At this Holy Mass and at every Holy Mass we can literally through faith, climb Mt Tabor. Here, in the little White Host, Jesus becomes truly present to us the fullness of His Humanity. But shining through that humanity is the glory and power of His divinity. Although we can’t see his divinity shining through His humanity, as did the disciples, to see this glory through the eyes of our faith strengthens us nonetheless.

The Eucharist is the transfigured Jesus with us to give us hope in our trials, to strengthen us with his love in order that we would become like him. Like the apostles, the Eucharist, which is Jesus, gives us the strength we need to face our own trials and sufferings that await us, even if they include martyrdom. The Eucharist gives us the intimacy we need to face our trials and unite ourselves to Jesus. This intimacy is most important, as it will last for eternity.

Eucharistic intimacy is heaven begun on earth, a sharing in the joy of the resurrection even while we are in the midst the suffering of our passion. This glory, the glory of the Jesus in the Eucharist renews us. It is good for us to be here at this Holy Mass and we can come to Mt Tabor as well, when we come before the Tabor-nacle, and sit before the glory of Jesus hidden in the little white host. The more we behold Jesus in the Eucharist and adore Him there, the more we receive Him in Holy Communion, the more our faith is strengthened, our hope renewed and our love increased.

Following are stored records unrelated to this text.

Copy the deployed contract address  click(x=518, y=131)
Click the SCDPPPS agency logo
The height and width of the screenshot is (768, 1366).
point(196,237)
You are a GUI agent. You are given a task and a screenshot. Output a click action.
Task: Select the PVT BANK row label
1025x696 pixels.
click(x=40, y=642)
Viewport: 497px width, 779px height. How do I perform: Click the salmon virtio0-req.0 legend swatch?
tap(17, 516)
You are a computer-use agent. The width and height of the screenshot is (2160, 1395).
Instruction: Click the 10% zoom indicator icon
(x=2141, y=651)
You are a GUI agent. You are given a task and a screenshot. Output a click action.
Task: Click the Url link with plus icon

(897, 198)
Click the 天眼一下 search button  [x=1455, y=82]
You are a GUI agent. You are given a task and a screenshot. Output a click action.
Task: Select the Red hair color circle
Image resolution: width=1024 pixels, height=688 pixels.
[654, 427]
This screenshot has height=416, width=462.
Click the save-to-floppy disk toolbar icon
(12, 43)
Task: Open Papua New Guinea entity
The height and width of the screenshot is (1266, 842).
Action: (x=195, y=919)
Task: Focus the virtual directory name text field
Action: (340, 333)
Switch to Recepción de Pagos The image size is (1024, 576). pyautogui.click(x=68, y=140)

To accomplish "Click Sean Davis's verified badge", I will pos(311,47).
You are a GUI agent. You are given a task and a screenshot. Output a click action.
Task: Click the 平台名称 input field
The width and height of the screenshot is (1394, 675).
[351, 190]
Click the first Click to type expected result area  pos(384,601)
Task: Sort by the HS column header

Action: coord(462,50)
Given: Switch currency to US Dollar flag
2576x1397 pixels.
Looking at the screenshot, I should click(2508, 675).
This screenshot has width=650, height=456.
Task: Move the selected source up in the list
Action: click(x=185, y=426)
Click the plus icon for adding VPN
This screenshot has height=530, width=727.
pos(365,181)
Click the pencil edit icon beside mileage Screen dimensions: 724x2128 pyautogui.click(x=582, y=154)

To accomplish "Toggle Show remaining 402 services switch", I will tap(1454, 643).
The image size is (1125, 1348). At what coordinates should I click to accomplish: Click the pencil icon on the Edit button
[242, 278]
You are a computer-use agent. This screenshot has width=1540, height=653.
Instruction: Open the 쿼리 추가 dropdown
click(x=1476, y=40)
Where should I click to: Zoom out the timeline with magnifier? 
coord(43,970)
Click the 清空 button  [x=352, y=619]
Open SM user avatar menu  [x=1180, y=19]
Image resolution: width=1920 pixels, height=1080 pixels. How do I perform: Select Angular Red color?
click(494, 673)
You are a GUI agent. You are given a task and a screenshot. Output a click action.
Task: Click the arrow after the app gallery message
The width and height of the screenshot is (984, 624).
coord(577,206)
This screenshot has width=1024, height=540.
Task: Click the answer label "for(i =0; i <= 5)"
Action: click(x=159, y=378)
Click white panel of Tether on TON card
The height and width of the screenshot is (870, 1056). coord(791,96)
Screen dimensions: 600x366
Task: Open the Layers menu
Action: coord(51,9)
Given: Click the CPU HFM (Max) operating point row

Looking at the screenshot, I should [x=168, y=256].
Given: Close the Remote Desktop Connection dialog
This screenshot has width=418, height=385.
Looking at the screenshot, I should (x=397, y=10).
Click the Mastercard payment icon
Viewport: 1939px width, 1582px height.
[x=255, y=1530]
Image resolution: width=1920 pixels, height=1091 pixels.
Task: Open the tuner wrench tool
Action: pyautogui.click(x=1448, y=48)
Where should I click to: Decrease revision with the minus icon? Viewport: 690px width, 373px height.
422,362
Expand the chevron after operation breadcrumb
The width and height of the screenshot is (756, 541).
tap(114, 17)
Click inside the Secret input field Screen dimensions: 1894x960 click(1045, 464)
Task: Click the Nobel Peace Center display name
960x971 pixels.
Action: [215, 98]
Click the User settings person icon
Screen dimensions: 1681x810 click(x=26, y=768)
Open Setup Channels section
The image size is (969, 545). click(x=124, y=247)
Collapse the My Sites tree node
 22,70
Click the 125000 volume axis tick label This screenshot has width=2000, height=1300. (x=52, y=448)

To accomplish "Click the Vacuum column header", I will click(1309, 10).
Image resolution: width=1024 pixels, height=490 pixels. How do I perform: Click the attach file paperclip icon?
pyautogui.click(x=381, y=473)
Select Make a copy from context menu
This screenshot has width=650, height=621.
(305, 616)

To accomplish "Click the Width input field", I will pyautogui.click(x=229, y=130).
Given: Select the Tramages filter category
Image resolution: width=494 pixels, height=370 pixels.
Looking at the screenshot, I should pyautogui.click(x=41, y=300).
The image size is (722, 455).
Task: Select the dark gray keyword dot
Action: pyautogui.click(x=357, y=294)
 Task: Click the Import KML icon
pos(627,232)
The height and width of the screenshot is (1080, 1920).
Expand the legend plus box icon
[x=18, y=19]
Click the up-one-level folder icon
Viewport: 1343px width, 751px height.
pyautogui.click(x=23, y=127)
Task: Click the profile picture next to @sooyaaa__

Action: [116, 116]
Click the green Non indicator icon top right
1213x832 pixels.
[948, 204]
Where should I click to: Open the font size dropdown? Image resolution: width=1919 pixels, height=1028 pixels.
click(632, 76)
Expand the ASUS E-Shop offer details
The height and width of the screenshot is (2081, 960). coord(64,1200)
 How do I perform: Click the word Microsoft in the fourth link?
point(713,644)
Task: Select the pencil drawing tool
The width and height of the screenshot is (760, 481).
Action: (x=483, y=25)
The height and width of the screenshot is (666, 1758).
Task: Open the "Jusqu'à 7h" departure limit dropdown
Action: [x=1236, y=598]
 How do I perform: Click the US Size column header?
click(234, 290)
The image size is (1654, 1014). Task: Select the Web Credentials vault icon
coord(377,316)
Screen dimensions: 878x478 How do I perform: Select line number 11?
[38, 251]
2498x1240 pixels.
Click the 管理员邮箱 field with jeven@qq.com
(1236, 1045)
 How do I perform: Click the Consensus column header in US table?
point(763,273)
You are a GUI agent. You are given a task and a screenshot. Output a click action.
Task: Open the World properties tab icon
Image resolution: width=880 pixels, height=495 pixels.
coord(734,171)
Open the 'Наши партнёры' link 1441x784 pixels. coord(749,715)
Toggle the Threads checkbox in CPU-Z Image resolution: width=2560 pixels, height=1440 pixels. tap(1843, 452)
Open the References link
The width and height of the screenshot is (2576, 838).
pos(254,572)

Jesus also wishes to transforms us as well in the confessional. In fact, it is there that he gives us the grace to purify our hearts in order that the eyes of our souls may ever more see clearly Jesus transfigured and truly present in the Eucharist. Blessed are the pure of heart, for they shall see God, they shall see God veil in the Eucharist now, but they shall also see God when the Eucharist is unveiled before us and we see Him as He is in heaven in all of His divine glory. But not only we will see the Eucharist unveiled in heaven, we will share in the Glory of the Eucharist in heaven for we will become part of God, we will become like Him, transfigured in Glory but only provided we remains faithful to Him and His Holy Church and all, all of her teachings.

The Eucharist unveiled is the end, the goal, the victory and the prize. To share in this glory is our goal, so let us continue our Lenten season with an increased fervor and with a renewed sense of how much Jesus in the Holy Eucharist really loves us and encourages us. And let us ask our Blessed Mother for the grace of perseverance not only in our Lenten disciplines, but also for the grace of final perseverance so that we too may share, along with Peter, James and John, in the fullness of the Glory of Jesus in heaven, sharing in this glory and united with Him in the eternal love and unity of the Most Blessed Trinity. Amen.